* **Source records**
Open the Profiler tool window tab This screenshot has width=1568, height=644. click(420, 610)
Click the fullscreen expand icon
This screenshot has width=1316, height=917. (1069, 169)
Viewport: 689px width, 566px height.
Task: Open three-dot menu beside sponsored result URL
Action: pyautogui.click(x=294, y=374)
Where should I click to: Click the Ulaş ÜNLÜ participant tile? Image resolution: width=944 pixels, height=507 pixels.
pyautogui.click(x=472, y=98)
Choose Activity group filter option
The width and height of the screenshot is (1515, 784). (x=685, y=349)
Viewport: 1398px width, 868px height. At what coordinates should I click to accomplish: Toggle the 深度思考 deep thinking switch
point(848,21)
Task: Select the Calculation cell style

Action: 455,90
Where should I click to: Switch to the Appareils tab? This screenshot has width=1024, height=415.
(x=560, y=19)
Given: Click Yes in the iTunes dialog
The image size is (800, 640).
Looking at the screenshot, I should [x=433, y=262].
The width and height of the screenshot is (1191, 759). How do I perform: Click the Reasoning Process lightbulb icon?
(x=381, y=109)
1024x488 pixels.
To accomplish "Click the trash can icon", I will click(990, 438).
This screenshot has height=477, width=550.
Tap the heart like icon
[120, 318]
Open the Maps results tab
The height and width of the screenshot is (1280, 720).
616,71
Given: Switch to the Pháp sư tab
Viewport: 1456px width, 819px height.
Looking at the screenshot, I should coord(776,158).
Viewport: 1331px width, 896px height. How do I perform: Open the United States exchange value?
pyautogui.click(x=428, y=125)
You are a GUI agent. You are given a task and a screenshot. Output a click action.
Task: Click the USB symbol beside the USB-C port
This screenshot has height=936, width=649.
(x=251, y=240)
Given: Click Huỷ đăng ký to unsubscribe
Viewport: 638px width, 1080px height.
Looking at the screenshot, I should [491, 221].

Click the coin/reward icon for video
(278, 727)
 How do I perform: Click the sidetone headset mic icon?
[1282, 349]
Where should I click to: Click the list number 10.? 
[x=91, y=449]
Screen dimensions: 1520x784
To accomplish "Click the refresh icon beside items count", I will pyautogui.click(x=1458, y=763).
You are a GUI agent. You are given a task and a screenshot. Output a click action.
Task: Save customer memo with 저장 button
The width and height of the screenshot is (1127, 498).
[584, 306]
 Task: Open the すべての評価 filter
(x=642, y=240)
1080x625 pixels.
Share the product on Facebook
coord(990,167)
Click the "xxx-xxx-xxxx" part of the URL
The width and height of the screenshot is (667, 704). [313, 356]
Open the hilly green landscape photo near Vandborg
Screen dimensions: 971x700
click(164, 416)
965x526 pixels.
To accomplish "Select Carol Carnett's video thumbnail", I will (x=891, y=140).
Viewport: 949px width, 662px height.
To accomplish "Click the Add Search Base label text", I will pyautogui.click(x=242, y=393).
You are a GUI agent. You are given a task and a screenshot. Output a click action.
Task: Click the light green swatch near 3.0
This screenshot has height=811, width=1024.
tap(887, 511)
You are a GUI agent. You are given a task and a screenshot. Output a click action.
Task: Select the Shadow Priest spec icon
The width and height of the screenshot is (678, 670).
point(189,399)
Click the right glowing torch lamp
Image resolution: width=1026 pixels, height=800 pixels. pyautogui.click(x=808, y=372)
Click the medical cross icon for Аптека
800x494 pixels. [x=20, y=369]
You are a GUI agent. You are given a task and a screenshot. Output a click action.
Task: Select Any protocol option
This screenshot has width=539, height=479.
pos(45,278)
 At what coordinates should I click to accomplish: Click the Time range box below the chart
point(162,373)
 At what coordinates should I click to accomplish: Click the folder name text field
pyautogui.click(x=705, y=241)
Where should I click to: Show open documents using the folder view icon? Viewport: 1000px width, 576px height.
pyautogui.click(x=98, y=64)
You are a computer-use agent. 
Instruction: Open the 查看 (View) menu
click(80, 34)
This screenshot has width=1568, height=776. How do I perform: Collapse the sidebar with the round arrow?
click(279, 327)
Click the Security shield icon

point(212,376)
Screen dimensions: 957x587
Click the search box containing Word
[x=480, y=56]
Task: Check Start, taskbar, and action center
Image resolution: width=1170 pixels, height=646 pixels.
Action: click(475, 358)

* **What the exercise asks**
Can you lay out every line of the records above as a Markdown table with two columns, Number and Record, skipping blank lines?

* **Answer below**
| Number | Record |
|---|---|
| 1 | Open the Profiler tool window tab This screenshot has width=1568, height=644. click(420, 610) |
| 2 | Click the fullscreen expand icon |
| 3 | This screenshot has width=1316, height=917. (1069, 169) |
| 4 | Viewport: 689px width, 566px height. |
| 5 | Task: Open three-dot menu beside sponsored result URL |
| 6 | Action: pyautogui.click(x=294, y=374) |
| 7 | Where should I click to: Click the Ulaş ÜNLÜ participant tile? Image resolution: width=944 pixels, height=507 pixels. |
| 8 | pyautogui.click(x=472, y=98) |
| 9 | Choose Activity group filter option |
| 10 | The width and height of the screenshot is (1515, 784). (x=685, y=349) |
| 11 | Viewport: 1398px width, 868px height. At what coordinates should I click to accomplish: Toggle the 深度思考 deep thinking switch |
| 12 | point(848,21) |
| 13 | Task: Select the Calculation cell style |
| 14 | Action: 455,90 |
| 15 | Where should I click to: Switch to the Appareils tab? This screenshot has width=1024, height=415. |
| 16 | (x=560, y=19) |
| 17 | Given: Click Yes in the iTunes dialog |
| 18 | The image size is (800, 640). |
| 19 | Looking at the screenshot, I should [x=433, y=262]. |
| 20 | The width and height of the screenshot is (1191, 759). How do I perform: Click the Reasoning Process lightbulb icon? |
| 21 | (x=381, y=109) |
| 22 | 1024x488 pixels. |
| 23 | To accomplish "Click the trash can icon", I will click(990, 438). |
| 24 | This screenshot has height=477, width=550. |
| 25 | Tap the heart like icon |
| 26 | [120, 318] |
| 27 | Open the Maps results tab |
| 28 | The height and width of the screenshot is (1280, 720). |
| 29 | 616,71 |
| 30 | Given: Switch to the Pháp sư tab |
| 31 | Viewport: 1456px width, 819px height. |
| 32 | Looking at the screenshot, I should coord(776,158). |
| 33 | Viewport: 1331px width, 896px height. How do I perform: Open the United States exchange value? |
| 34 | pyautogui.click(x=428, y=125) |
| 35 | You are a GUI agent. You are given a task and a screenshot. Output a click action. |
| 36 | Task: Click the USB symbol beside the USB-C port |
| 37 | This screenshot has height=936, width=649. |
| 38 | (x=251, y=240) |
| 39 | Given: Click Huỷ đăng ký to unsubscribe |
| 40 | Viewport: 638px width, 1080px height. |
| 41 | Looking at the screenshot, I should [491, 221]. |
| 42 | Click the coin/reward icon for video |
| 43 | (278, 727) |
| 44 |  How do I perform: Click the sidetone headset mic icon? |
| 45 | [1282, 349] |
| 46 | Where should I click to: Click the list number 10.?  |
| 47 | [x=91, y=449] |
| 48 | Screen dimensions: 1520x784 |
| 49 | To accomplish "Click the refresh icon beside items count", I will pyautogui.click(x=1458, y=763). |
| 50 | You are a GUI agent. You are given a task and a screenshot. Output a click action. |
| 51 | Task: Save customer memo with 저장 button |
| 52 | The width and height of the screenshot is (1127, 498). |
| 53 | [584, 306] |
| 54 |  Task: Open the すべての評価 filter |
| 55 | (x=642, y=240) |
| 56 | 1080x625 pixels. |
| 57 | Share the product on Facebook |
| 58 | coord(990,167) |
| 59 | Click the "xxx-xxx-xxxx" part of the URL |
| 60 | The width and height of the screenshot is (667, 704). [313, 356] |
| 61 | Open the hilly green landscape photo near Vandborg |
| 62 | Screen dimensions: 971x700 |
| 63 | click(164, 416) |
| 64 | 965x526 pixels. |
| 65 | To accomplish "Select Carol Carnett's video thumbnail", I will (x=891, y=140). |
| 66 | Viewport: 949px width, 662px height. |
| 67 | To accomplish "Click the Add Search Base label text", I will pyautogui.click(x=242, y=393). |
| 68 | You are a GUI agent. You are given a task and a screenshot. Output a click action. |
| 69 | Task: Click the light green swatch near 3.0 |
| 70 | This screenshot has height=811, width=1024. |
| 71 | tap(887, 511) |
| 72 | You are a GUI agent. You are given a task and a screenshot. Output a click action. |
| 73 | Task: Select the Shadow Priest spec icon |
| 74 | The width and height of the screenshot is (678, 670). |
| 75 | point(189,399) |
| 76 | Click the right glowing torch lamp |
| 77 | Image resolution: width=1026 pixels, height=800 pixels. pyautogui.click(x=808, y=372) |
| 78 | Click the medical cross icon for Аптека |
| 79 | 800x494 pixels. [x=20, y=369] |
| 80 | You are a GUI agent. You are given a task and a screenshot. Output a click action. |
| 81 | Task: Select Any protocol option |
| 82 | This screenshot has width=539, height=479. |
| 83 | pos(45,278) |
| 84 |  At what coordinates should I click to accomplish: Click the Time range box below the chart |
| 85 | point(162,373) |
| 86 |  At what coordinates should I click to accomplish: Click the folder name text field |
| 87 | pyautogui.click(x=705, y=241) |
| 88 | Where should I click to: Show open documents using the folder view icon? Viewport: 1000px width, 576px height. |
| 89 | pyautogui.click(x=98, y=64) |
| 90 | You are a computer-use agent.  |
| 91 | Instruction: Open the 查看 (View) menu |
| 92 | click(80, 34) |
| 93 | This screenshot has width=1568, height=776. How do I perform: Collapse the sidebar with the round arrow? |
| 94 | click(279, 327) |
| 95 | Click the Security shield icon |
| 96 | point(212,376) |
| 97 | Screen dimensions: 957x587 |
| 98 | Click the search box containing Word |
| 99 | [x=480, y=56] |
| 100 | Task: Check Start, taskbar, and action center |
| 101 | Image resolution: width=1170 pixels, height=646 pixels. |
| 102 | Action: click(475, 358) |